- [EXERCISE] Repeat exactly, and nothing more, the lines from the one that includes "The width and" through the final line of the entries; skip the pictures.

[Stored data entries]
■ ■ ■ ■ ■ ■ ■

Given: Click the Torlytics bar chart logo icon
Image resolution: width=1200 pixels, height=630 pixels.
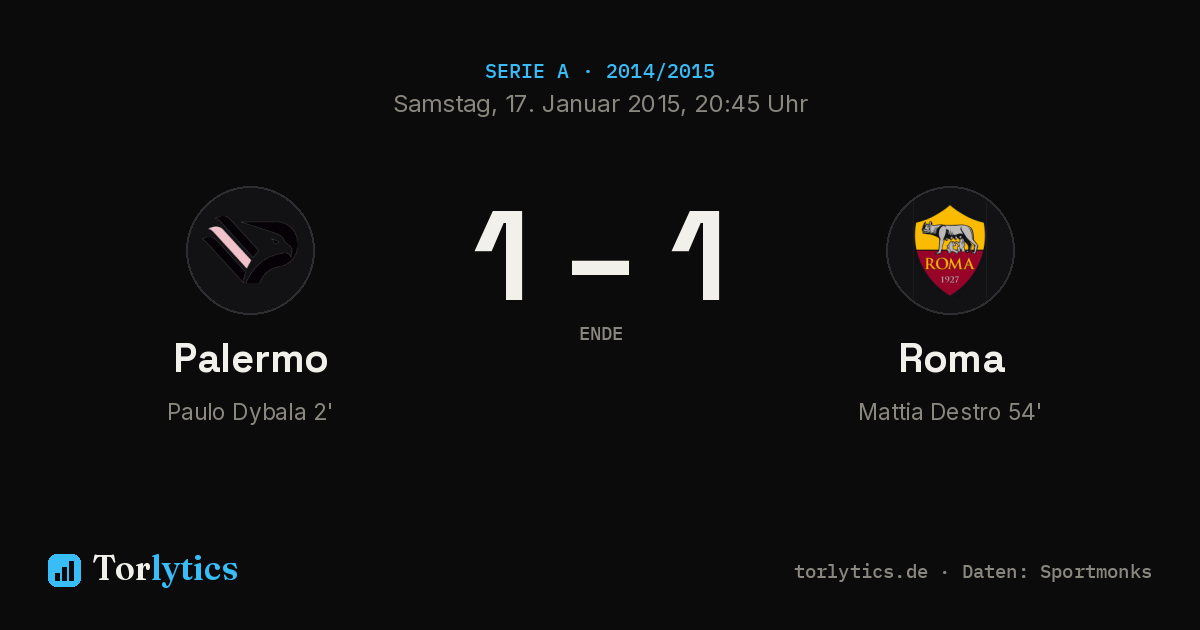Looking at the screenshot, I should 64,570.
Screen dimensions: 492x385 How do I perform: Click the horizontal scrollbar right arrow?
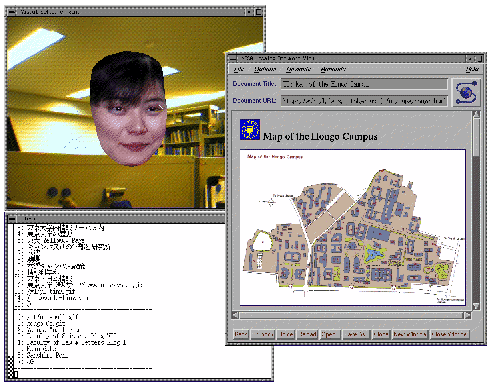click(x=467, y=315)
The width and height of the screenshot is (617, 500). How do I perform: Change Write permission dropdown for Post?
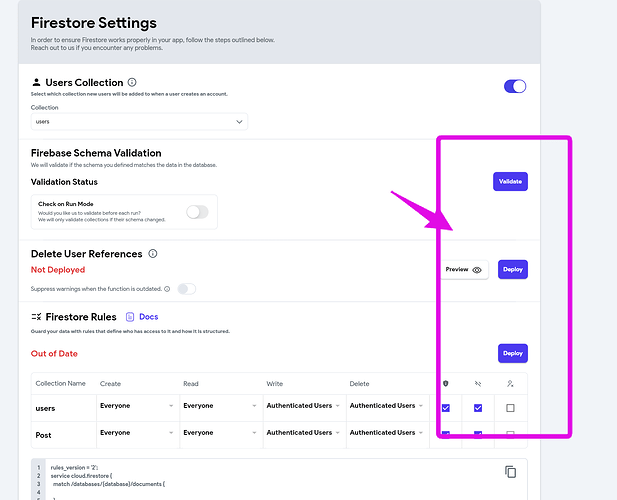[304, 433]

■ ■ ■ ■ ■ ■ ■

- [ANSWER SECTION]
The width and height of the screenshot is (617, 500). How do I perform: Change Write permission dropdown for Post?
[304, 433]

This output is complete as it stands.